## SELECTED TEXT

**********

Windows would open and shut by themselves when no one was in the house. As the
building work ended, they started to decorate the walls with their favourite pictures,
but these pictures kept falling off. In particular, one picture (sadly it
doesn’t state what the picture was of) kept being taken off the wall so much so
that Mrs Lacey never bothered putting that picture back up on the wall.
Mrs Lacey says that the family didn’t take too much
notice of these happenings until she was looking out onto the courtyard when
she saw the ghostly figure of the grey lady, walking across the courtyard. She
had on a long grey dress and wore a grey bonnet. Mrs Lacey did a double take
and still saw her! Mrs Lacey turned away for a couple of seconds then turned
back to look out the window and the figure had disappeared.
The grey lady was also seen in the house. Mrs Lacey
was in the kitchen and as she turned round to get something from the worktop,
the grey lady was right behind her, only to disappear in front of her eyes. She
was also spotted on the landing, walking along and then disappearing. It seemed
that the grey lady liked the guest bedroom as she was often seen there by the
family and their guests. The 2 young daughters of the Lacey family would
sometimes like to sleep in that room and would sometimes see the grey lady,
just standing there in the room when they awoke. There had been much paranormal
activity in the front part of the house, so much so that the hippy commune
called in a priest to exorcise it in the 1960’s.
Court House
Another property in the village, called Court
House, had a dark and spooky foretelling of a future event. It was on the 24th
of May 1757, when the residents, the Yate family, saw a ghostly funeral
procession make its way up the avenue to Court House. It was exactly a year
from that date that the last male heir of the Yate family died. The house was
passed onto a distant descendant by marriage so was no longer in the Yate
family as it had been for many centuries.

**********

## INFORMATION SHOWN

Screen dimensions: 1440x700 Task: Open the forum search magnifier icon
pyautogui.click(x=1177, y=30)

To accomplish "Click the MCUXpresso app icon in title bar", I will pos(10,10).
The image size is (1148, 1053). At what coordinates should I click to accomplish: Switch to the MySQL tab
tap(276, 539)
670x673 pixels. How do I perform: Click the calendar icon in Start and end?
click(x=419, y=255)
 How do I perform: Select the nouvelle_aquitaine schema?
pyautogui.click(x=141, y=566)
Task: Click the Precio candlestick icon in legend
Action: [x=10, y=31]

**********

## WRITTEN TASKS
a. According to the grey lady text, what was the grey lady wearing when Mrs Lacey saw her in the courtyard?
b. Print the portion of the grey lady text from "Windows would open" to "figure had disappeared.".
Rely solely on the grey lady text to respond; the records are not a source.

## EXPECTED RESULTS
a. A long grey dress and a grey bonnet.

b.
Windows would open and shut by themselves when no one was in the house. As the
building work ended, they started to decorate the walls with their favourite pictures,
but these pictures kept falling off. In particular, one picture (sadly it
doesn’t state what the picture was of) kept being taken off the wall so much so
that Mrs Lacey never bothered putting that picture back up on the wall.
Mrs Lacey says that the family didn’t take too much
notice of these happenings until she was looking out onto the courtyard when
she saw the ghostly figure of the grey lady, walking across the courtyard. She
had on a long grey dress and wore a grey bonnet. Mrs Lacey did a double take
and still saw her! Mrs Lacey turned away for a couple of seconds then turned
back to look out the window and the figure had disappeared.